_Raw data_:
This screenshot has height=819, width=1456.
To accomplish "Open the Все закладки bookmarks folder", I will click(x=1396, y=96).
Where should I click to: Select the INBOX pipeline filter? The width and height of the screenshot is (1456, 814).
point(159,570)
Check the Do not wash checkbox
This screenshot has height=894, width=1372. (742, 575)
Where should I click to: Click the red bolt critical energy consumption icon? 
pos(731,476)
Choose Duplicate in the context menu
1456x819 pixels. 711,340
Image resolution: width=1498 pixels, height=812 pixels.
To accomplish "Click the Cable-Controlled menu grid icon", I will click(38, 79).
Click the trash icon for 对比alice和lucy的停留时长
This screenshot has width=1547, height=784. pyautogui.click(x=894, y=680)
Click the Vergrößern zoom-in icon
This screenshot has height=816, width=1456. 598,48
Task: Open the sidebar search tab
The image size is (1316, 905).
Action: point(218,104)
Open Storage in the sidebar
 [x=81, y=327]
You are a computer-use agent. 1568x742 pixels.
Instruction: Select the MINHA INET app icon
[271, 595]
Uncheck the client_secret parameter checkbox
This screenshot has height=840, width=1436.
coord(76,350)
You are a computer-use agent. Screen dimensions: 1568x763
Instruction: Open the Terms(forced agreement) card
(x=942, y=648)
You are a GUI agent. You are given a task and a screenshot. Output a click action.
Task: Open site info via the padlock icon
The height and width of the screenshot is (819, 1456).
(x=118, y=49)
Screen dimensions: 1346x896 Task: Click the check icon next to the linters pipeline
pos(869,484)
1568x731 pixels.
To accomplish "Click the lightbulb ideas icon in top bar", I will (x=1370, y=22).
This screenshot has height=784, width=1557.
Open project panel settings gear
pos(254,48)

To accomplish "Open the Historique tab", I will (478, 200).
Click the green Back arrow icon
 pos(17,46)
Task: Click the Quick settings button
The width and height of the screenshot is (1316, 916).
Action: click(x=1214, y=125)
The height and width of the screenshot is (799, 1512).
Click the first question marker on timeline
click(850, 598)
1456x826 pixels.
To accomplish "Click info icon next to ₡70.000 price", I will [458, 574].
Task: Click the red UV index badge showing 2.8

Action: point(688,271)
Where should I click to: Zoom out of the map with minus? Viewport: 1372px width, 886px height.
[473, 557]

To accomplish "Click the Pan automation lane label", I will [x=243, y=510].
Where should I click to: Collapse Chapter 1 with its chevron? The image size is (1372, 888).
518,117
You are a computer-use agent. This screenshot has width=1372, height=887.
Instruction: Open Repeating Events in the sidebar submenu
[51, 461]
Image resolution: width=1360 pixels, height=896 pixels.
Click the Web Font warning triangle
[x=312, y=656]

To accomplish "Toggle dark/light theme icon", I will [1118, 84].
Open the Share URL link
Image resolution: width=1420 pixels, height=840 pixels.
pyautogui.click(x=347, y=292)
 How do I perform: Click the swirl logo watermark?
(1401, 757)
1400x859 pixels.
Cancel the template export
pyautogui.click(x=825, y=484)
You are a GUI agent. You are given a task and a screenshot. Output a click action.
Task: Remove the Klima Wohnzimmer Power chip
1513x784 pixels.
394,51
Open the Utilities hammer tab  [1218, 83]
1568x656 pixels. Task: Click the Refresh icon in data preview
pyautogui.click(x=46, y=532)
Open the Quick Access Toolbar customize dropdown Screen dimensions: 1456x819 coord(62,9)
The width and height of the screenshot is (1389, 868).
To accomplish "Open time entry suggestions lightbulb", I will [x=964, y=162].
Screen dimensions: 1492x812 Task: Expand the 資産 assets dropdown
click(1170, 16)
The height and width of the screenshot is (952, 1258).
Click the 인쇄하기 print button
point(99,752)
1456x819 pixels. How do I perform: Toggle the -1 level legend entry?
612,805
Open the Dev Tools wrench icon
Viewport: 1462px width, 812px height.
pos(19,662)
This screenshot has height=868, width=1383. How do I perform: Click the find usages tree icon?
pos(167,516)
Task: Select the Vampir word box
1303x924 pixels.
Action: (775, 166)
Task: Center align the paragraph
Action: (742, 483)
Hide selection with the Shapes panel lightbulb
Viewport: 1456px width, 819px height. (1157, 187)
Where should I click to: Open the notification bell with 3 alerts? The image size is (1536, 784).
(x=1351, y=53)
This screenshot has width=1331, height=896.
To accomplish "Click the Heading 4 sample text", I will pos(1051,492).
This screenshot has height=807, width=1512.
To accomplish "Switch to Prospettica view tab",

_Problem_: Your answer should be the line with "Open the Utilities" and all lines after it in the listing above, repeated exactly. No other lines belong.

_Answer box_:
Open the Utilities hammer tab  [1218, 83]
1568x656 pixels. Task: Click the Refresh icon in data preview
pyautogui.click(x=46, y=532)
Open the Quick Access Toolbar customize dropdown Screen dimensions: 1456x819 coord(62,9)
The width and height of the screenshot is (1389, 868).
To accomplish "Open time entry suggestions lightbulb", I will [x=964, y=162].
Screen dimensions: 1492x812 Task: Expand the 資産 assets dropdown
click(1170, 16)
The height and width of the screenshot is (952, 1258).
Click the 인쇄하기 print button
point(99,752)
1456x819 pixels. How do I perform: Toggle the -1 level legend entry?
612,805
Open the Dev Tools wrench icon
Viewport: 1462px width, 812px height.
pos(19,662)
This screenshot has height=868, width=1383. How do I perform: Click the find usages tree icon?
pos(167,516)
Task: Select the Vampir word box
1303x924 pixels.
Action: (775, 166)
Task: Center align the paragraph
Action: (742, 483)
Hide selection with the Shapes panel lightbulb
Viewport: 1456px width, 819px height. (1157, 187)
Where should I click to: Open the notification bell with 3 alerts? The image size is (1536, 784).
(x=1351, y=53)
This screenshot has width=1331, height=896.
To accomplish "Click the Heading 4 sample text", I will pos(1051,492).
This screenshot has height=807, width=1512.
To accomplish "Switch to Prospettica view tab",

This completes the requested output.